Records excerpted from a collection:

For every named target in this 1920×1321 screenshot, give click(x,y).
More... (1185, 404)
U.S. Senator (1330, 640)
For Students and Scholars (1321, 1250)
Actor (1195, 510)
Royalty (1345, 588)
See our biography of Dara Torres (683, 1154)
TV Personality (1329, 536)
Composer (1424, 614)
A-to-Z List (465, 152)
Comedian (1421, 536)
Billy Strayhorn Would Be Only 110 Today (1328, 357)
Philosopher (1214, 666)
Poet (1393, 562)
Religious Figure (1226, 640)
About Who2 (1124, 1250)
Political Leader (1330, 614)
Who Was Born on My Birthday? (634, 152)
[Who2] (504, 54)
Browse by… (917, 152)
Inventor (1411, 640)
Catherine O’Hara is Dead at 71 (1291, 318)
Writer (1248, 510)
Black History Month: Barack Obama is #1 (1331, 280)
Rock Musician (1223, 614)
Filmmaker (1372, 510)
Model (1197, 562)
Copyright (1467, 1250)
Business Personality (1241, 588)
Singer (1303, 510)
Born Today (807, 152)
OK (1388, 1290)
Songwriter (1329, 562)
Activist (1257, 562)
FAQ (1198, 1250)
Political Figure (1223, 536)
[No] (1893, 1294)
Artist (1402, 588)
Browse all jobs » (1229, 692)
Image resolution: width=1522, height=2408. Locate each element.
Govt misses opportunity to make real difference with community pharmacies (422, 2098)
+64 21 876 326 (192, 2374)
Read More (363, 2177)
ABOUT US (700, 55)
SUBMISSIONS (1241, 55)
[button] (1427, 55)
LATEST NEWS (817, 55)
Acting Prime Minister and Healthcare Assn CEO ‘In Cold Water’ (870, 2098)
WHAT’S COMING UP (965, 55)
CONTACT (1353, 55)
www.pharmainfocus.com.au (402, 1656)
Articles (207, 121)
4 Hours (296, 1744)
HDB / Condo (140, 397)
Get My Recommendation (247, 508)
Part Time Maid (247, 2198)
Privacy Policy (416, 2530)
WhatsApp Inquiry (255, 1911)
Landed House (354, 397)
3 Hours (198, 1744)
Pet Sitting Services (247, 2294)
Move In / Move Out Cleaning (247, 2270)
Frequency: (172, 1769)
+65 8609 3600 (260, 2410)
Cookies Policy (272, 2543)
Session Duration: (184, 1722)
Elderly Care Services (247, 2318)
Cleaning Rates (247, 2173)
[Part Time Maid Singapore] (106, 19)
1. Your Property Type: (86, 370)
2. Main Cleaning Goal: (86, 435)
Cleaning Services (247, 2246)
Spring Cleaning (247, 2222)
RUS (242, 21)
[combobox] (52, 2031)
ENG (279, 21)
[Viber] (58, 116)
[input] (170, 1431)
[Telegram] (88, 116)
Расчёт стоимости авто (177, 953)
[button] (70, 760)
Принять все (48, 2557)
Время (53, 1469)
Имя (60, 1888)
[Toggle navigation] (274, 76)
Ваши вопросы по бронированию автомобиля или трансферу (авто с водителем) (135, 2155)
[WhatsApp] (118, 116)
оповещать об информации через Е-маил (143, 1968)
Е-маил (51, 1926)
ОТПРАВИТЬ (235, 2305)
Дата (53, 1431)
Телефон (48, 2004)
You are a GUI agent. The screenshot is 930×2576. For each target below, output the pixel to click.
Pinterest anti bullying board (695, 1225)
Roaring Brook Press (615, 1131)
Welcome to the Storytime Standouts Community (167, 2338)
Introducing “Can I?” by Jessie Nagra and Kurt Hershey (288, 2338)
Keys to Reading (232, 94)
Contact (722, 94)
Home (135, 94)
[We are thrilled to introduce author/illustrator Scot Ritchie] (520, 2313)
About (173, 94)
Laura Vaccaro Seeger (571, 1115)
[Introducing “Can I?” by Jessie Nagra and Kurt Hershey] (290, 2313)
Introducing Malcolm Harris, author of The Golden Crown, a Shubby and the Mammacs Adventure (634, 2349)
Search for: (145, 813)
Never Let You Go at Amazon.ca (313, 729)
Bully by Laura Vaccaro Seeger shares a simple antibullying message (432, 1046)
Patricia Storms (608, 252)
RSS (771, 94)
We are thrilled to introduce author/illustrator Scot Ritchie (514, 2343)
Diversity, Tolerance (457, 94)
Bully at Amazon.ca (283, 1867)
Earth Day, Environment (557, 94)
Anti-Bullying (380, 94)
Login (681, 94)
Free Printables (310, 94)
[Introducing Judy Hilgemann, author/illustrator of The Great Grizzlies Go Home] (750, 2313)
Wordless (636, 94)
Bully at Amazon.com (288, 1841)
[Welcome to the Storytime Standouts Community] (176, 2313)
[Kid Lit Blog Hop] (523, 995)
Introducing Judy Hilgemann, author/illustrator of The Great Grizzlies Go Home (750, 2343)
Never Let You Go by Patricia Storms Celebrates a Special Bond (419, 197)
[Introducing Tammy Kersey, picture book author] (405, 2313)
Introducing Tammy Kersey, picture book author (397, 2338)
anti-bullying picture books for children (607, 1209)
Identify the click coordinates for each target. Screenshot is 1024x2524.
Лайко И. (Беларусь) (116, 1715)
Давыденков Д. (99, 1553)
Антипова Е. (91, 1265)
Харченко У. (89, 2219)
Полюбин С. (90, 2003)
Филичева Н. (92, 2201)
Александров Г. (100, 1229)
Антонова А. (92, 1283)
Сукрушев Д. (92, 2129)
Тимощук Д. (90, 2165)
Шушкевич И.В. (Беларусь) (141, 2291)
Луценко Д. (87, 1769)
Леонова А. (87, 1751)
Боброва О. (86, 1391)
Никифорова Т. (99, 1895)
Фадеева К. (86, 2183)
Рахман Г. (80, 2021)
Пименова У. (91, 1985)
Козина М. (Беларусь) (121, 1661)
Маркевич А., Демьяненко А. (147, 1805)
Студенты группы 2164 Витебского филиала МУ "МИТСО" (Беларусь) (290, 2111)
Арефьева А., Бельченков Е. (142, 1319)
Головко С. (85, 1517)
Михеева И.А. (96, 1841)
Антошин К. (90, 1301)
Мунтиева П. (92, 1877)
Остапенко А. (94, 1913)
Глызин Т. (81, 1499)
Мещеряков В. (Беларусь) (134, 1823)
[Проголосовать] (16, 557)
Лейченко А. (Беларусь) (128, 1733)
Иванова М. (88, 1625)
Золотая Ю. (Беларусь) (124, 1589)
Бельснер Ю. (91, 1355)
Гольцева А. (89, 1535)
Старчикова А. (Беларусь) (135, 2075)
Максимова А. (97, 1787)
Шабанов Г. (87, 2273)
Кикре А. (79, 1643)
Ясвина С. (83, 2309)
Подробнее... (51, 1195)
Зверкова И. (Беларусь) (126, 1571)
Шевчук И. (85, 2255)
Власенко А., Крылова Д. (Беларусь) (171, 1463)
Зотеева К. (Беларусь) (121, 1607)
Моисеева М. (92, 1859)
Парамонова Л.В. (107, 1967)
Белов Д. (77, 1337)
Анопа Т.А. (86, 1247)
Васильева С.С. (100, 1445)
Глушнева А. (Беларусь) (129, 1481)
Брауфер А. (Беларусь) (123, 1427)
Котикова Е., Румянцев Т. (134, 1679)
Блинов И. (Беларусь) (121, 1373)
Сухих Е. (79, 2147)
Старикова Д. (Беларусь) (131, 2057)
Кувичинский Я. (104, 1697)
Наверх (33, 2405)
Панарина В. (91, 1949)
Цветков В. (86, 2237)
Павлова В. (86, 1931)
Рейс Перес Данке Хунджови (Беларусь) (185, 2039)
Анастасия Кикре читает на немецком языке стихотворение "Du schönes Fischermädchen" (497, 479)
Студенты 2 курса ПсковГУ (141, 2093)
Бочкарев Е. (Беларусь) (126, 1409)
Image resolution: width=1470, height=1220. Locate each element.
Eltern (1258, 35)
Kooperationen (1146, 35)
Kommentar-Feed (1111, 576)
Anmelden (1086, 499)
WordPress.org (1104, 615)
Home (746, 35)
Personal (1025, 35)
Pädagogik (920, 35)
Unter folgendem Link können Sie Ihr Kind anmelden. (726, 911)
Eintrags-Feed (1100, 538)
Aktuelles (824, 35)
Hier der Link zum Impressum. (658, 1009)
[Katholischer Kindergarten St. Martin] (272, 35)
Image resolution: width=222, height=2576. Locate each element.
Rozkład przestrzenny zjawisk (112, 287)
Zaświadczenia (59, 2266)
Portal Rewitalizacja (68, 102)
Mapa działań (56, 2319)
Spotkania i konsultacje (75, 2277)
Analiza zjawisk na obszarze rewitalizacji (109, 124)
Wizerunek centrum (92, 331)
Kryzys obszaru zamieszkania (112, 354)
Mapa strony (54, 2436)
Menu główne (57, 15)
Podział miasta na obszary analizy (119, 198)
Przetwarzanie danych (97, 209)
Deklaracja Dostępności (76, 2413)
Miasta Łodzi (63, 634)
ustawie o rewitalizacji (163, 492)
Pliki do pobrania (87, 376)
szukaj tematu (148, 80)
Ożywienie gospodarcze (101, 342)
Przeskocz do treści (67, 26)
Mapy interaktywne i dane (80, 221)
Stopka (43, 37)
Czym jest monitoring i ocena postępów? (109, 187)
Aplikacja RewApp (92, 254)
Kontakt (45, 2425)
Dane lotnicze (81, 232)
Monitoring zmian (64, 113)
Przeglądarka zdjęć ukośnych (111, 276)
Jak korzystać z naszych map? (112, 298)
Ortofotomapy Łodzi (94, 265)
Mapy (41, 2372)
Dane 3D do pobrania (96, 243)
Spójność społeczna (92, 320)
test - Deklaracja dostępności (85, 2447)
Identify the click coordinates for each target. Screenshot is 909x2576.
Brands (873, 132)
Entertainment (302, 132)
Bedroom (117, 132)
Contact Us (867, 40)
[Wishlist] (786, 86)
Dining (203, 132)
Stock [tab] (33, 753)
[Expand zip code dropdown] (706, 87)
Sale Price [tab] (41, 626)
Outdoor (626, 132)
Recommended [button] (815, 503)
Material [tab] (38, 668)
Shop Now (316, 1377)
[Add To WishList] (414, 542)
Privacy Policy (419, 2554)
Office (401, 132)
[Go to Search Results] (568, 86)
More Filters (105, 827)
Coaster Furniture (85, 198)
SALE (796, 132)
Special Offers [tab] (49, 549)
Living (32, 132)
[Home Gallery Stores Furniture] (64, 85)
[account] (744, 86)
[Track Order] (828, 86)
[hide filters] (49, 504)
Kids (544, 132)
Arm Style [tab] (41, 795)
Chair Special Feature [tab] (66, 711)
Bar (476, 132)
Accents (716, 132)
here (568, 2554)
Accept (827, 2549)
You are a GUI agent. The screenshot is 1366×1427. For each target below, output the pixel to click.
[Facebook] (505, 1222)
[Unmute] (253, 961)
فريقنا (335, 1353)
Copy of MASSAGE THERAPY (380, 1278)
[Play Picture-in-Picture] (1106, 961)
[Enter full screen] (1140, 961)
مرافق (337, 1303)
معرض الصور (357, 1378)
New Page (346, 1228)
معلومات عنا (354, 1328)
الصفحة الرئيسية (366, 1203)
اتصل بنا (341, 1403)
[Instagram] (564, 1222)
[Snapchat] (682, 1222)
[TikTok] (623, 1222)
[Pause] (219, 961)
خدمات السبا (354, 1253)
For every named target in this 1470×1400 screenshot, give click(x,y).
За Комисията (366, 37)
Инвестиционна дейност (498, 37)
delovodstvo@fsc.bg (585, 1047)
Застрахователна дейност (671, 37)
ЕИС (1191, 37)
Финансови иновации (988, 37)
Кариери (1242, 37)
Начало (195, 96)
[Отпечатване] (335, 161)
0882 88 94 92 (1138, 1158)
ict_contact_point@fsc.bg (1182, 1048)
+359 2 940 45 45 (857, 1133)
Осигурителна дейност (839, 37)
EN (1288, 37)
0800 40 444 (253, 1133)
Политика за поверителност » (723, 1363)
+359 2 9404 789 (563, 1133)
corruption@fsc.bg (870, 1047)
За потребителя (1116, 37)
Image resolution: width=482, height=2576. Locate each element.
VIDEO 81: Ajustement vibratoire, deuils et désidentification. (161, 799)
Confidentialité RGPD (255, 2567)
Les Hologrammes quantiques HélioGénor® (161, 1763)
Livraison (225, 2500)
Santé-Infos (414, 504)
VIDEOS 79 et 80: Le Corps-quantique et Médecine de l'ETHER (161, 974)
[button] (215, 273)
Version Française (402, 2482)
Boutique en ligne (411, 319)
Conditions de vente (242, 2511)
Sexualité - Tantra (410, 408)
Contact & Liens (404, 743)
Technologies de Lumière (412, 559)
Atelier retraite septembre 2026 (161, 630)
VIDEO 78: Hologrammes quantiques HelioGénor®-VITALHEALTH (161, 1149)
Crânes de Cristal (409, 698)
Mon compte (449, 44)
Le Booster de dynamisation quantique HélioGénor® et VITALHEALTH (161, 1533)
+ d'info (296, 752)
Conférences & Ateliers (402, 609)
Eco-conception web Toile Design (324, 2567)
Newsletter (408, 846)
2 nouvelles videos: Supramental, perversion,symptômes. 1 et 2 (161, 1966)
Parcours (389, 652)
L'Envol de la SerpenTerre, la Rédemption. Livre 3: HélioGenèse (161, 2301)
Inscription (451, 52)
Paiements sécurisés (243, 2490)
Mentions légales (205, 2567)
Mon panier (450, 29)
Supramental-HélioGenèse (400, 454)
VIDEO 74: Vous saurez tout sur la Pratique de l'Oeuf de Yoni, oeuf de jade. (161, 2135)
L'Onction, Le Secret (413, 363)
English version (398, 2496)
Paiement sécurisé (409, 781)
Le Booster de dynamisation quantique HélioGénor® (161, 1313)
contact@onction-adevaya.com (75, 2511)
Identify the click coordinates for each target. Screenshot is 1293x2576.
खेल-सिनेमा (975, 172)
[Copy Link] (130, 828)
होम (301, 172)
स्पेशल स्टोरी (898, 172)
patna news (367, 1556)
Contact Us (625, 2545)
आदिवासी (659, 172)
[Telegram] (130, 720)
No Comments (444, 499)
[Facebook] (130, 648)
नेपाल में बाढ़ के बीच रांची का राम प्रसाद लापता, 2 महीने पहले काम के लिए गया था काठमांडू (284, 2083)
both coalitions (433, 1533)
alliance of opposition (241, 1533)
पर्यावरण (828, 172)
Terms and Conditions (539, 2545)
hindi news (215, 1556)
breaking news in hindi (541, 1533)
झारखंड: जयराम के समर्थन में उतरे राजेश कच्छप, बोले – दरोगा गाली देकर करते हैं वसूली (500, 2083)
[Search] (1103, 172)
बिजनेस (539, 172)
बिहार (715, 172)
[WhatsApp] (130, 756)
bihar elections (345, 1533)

Work request => In the entries above, find the line holding "Introducing Tammy Kersey, picture book author (397, 2338)" and the line holding "Пименова У. (91, 1985)", then retype exactly those two lines and every line between them, and nothing else.

Response for this exercise =>
Introducing Tammy Kersey, picture book author (397, 2338)
anti-bullying picture books for children (607, 1209)
Identify the click coordinates for each target. Screenshot is 1024x2524.
Лайко И. (Беларусь) (116, 1715)
Давыденков Д. (99, 1553)
Антипова Е. (91, 1265)
Харченко У. (89, 2219)
Полюбин С. (90, 2003)
Филичева Н. (92, 2201)
Александров Г. (100, 1229)
Антонова А. (92, 1283)
Сукрушев Д. (92, 2129)
Тимощук Д. (90, 2165)
Шушкевич И.В. (Беларусь) (141, 2291)
Луценко Д. (87, 1769)
Леонова А. (87, 1751)
Боброва О. (86, 1391)
Никифорова Т. (99, 1895)
Фадеева К. (86, 2183)
Рахман Г. (80, 2021)
Пименова У. (91, 1985)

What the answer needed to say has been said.